It’s been 14 years since the Kentucky legislature gave the Transportation Cabinet special permission to speed up the issuance of “Unbridled Spirit” license plates to replace what many Kentuckians dubbed the “Mr. Smiley” or “Teletubbies” license plate — a design that depicted a smiling, rising sun and the slogan “Kentucky: It’s that friendly.”

The design, which debuted in December 2002, was so unpopular that some drivers defaced or covered up the happy sun while others opted to pay more for specialty plates.
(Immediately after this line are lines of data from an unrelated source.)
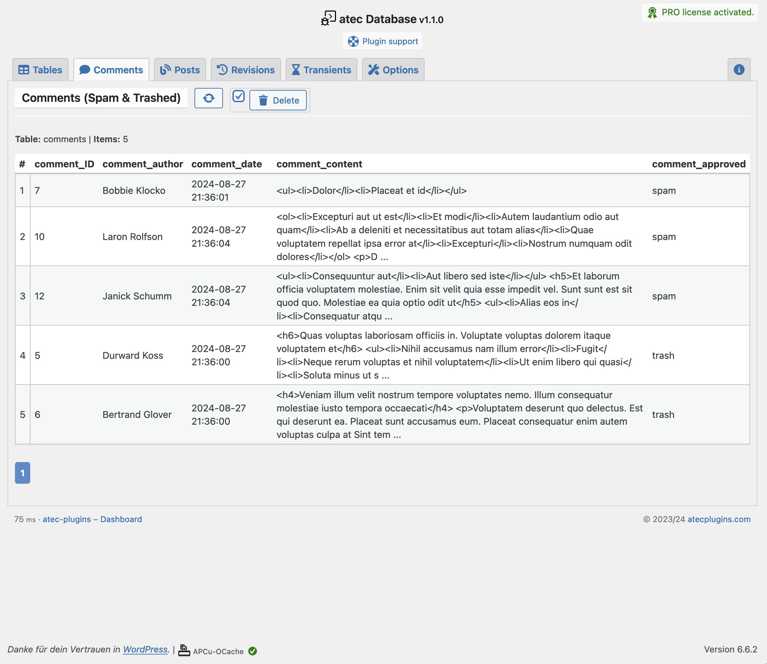Go to the Revisions tab
This screenshot has width=767, height=664.
coord(246,70)
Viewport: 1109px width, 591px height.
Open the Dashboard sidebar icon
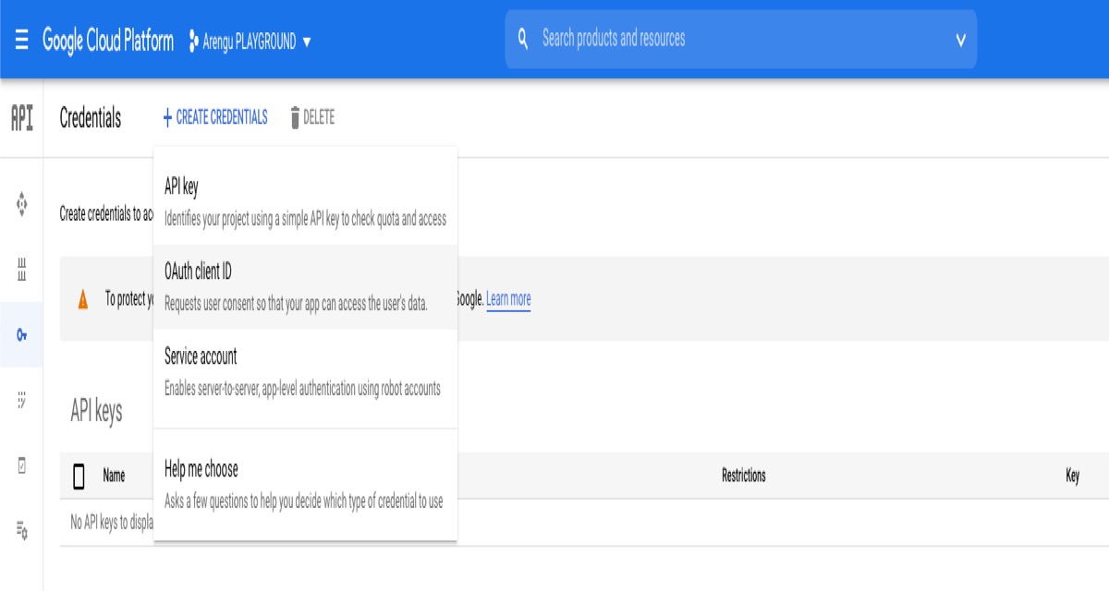pyautogui.click(x=22, y=204)
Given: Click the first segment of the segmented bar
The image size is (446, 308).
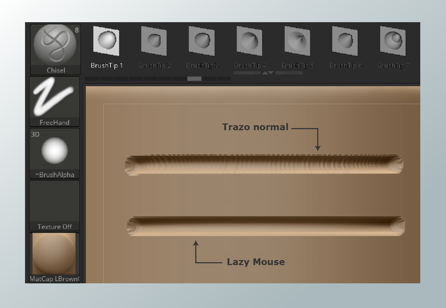Looking at the screenshot, I should (92, 79).
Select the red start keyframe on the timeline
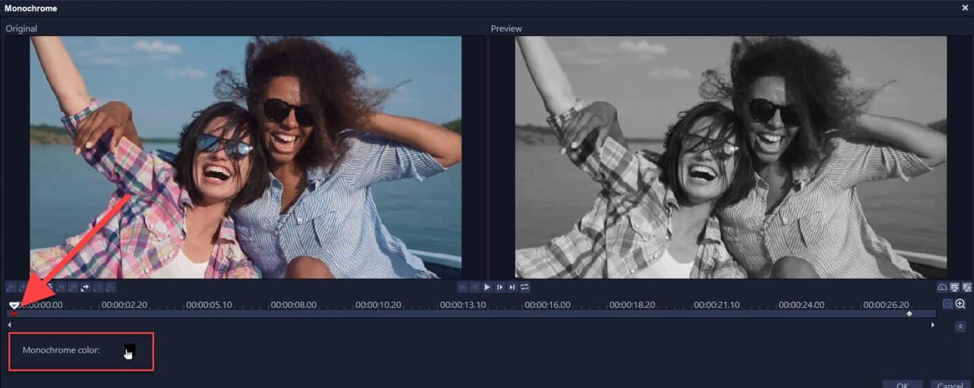 14,314
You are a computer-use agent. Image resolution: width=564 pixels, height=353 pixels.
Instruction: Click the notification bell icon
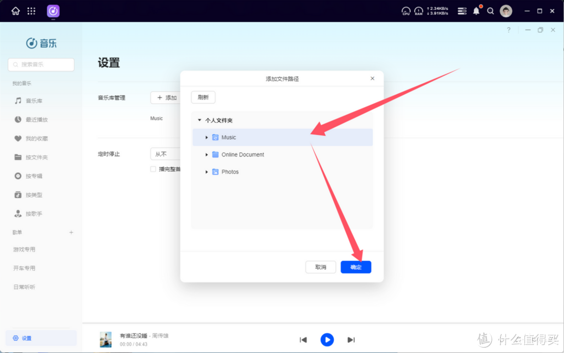tap(476, 11)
In fact, sales of the Kentucky Horse Council license plate rose from around 3,000 in 2002 to more than 25,000 the following year because its image of a horse was preferable to the smiling sun.

But the lessons learned from that fiasco must still resonate with top officials, who unveiled a new, simpler state license plate on Friday.
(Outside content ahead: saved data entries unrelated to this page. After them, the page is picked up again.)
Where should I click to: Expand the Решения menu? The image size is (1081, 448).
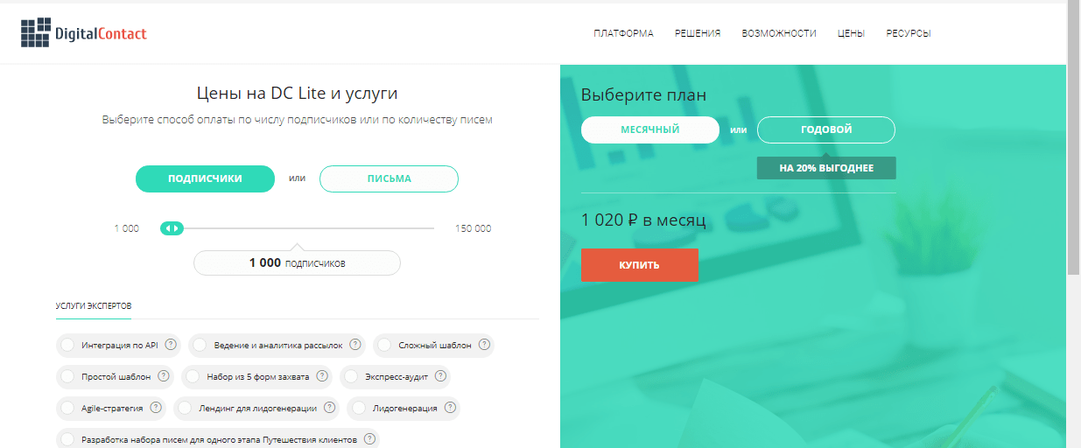coord(698,33)
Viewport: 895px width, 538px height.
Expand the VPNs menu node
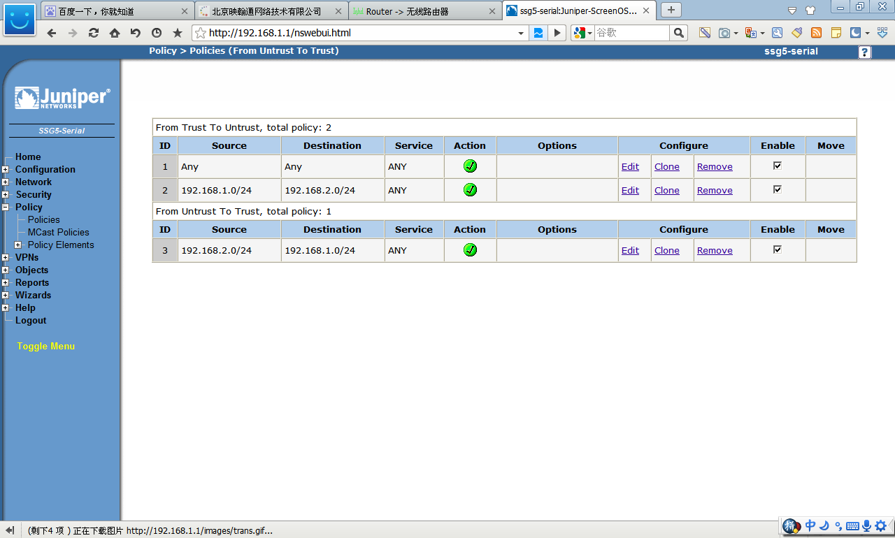[x=6, y=258]
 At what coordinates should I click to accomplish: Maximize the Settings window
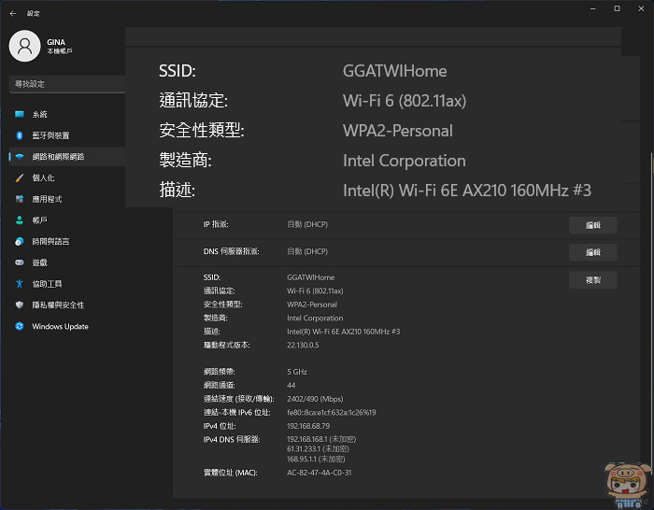617,8
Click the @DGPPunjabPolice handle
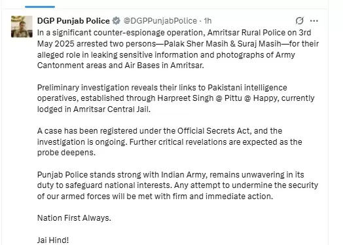343x245 pixels. coord(160,21)
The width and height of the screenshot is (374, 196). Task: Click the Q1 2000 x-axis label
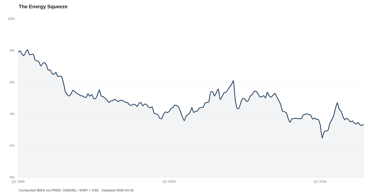coord(169,181)
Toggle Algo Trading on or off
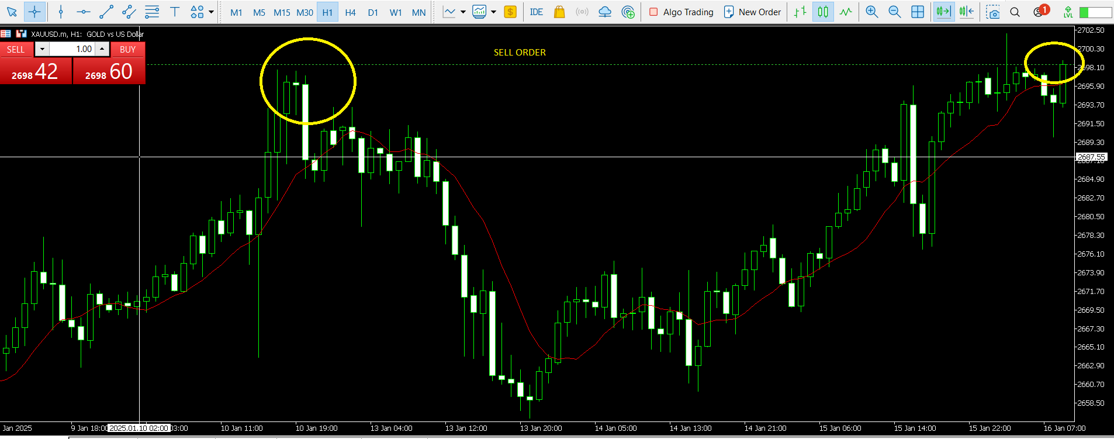Screen dimensions: 1114x439 [x=681, y=12]
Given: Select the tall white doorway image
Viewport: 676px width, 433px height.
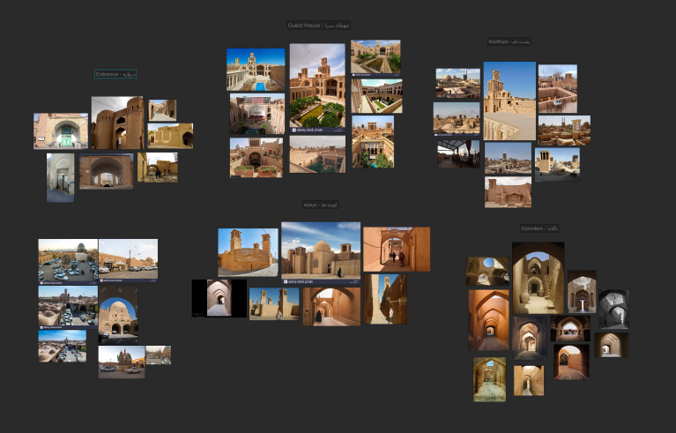Looking at the screenshot, I should (x=60, y=177).
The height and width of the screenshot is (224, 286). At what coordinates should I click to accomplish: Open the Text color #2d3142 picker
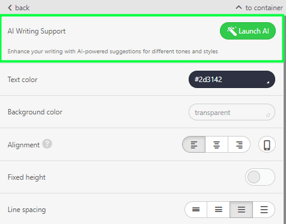coord(232,80)
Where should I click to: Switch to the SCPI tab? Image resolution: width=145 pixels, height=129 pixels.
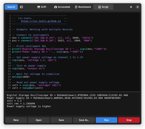coord(42,7)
Much like the current license plate, the new design gradually fades from white at the top to blue at the bottom and features an outline of the state in blue, but on the left rather than between the letters and numbers.
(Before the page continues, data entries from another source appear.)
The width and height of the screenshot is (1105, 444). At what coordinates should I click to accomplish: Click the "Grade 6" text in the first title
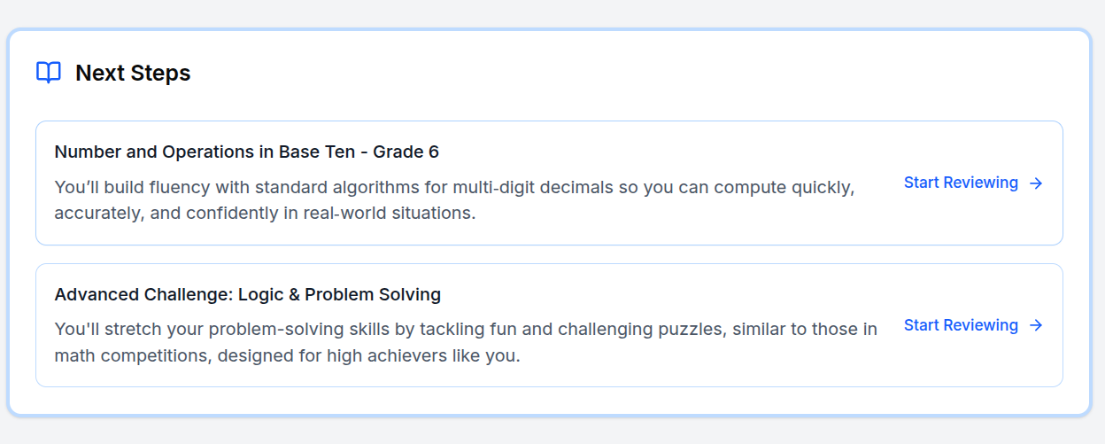click(x=406, y=152)
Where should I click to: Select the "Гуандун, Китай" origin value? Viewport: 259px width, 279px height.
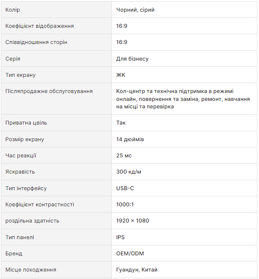point(137,270)
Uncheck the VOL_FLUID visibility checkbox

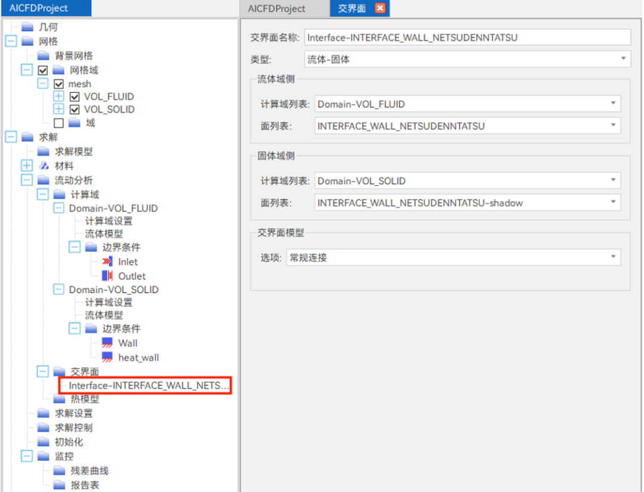point(75,96)
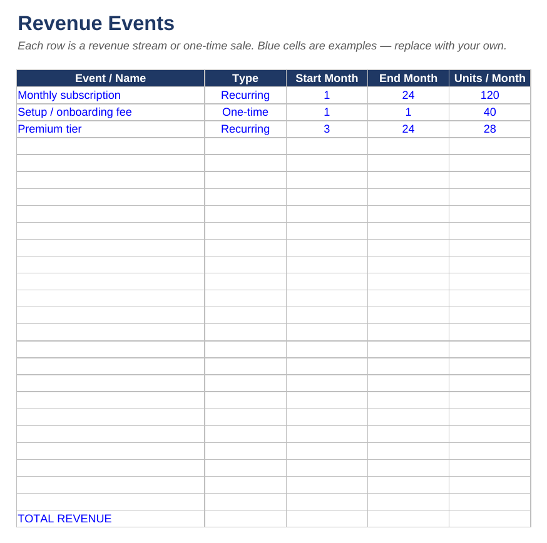This screenshot has height=543, width=547.
Task: Select the Setup / onboarding fee cell
Action: point(111,113)
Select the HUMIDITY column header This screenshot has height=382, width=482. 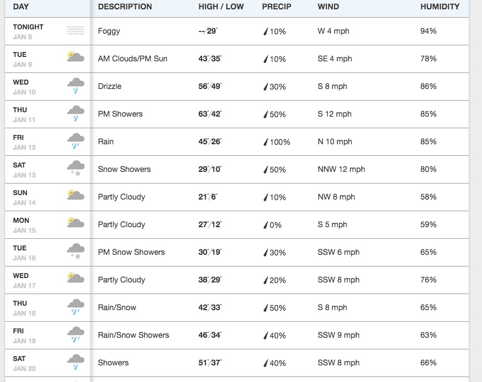coord(439,7)
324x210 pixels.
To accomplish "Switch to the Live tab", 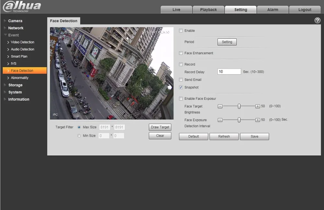I will tap(176, 10).
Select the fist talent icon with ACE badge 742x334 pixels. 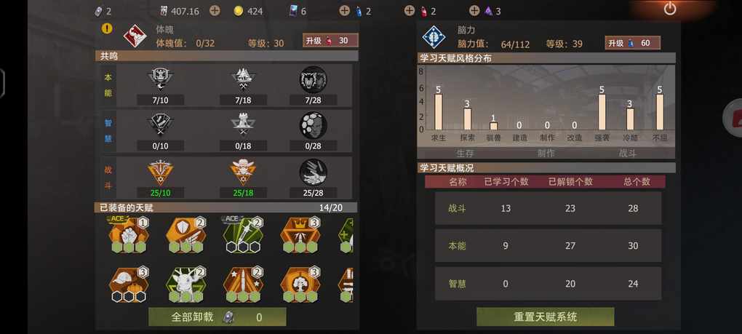click(129, 235)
Noticeably gone is the Denver Bronco-lookalike horse head, and the words “Kentucky Unbridled Spirit” written in script have been replaced with “Bluegrass State” in smaller letters above “Kentucky” in all caps.

Another major difference is that the license plates will be produced digitally on flat aluminum rather than embossed metal with raised letters and numbers.

Not only is the new license plate a welcome change from its predecessors, but the state will also save money because the plates will be printed as needed rather than mass produced — meaning KYTC won’t need to worry about or pay for unused inventory or storage space.

Under the current process, KYTC must account, store and handle hundreds of license plate types at more than 145 locations and two warehouses. The new technology will allow the requested number of plates to be shipped directly to county clerks’ offices.

The updated license plates, which are being printed at Intellectual Technologies Inc.’s Fort Wayne, Indiana, plant after outbreaks of COVID-19 at the Kentucky State Reformatory forced the temporary shutdown of production, will gradually replace the older plates.

The procedure to purchase license plates at county clerks’ offices will remain unchanged, as will the fees and lineup of available special plates.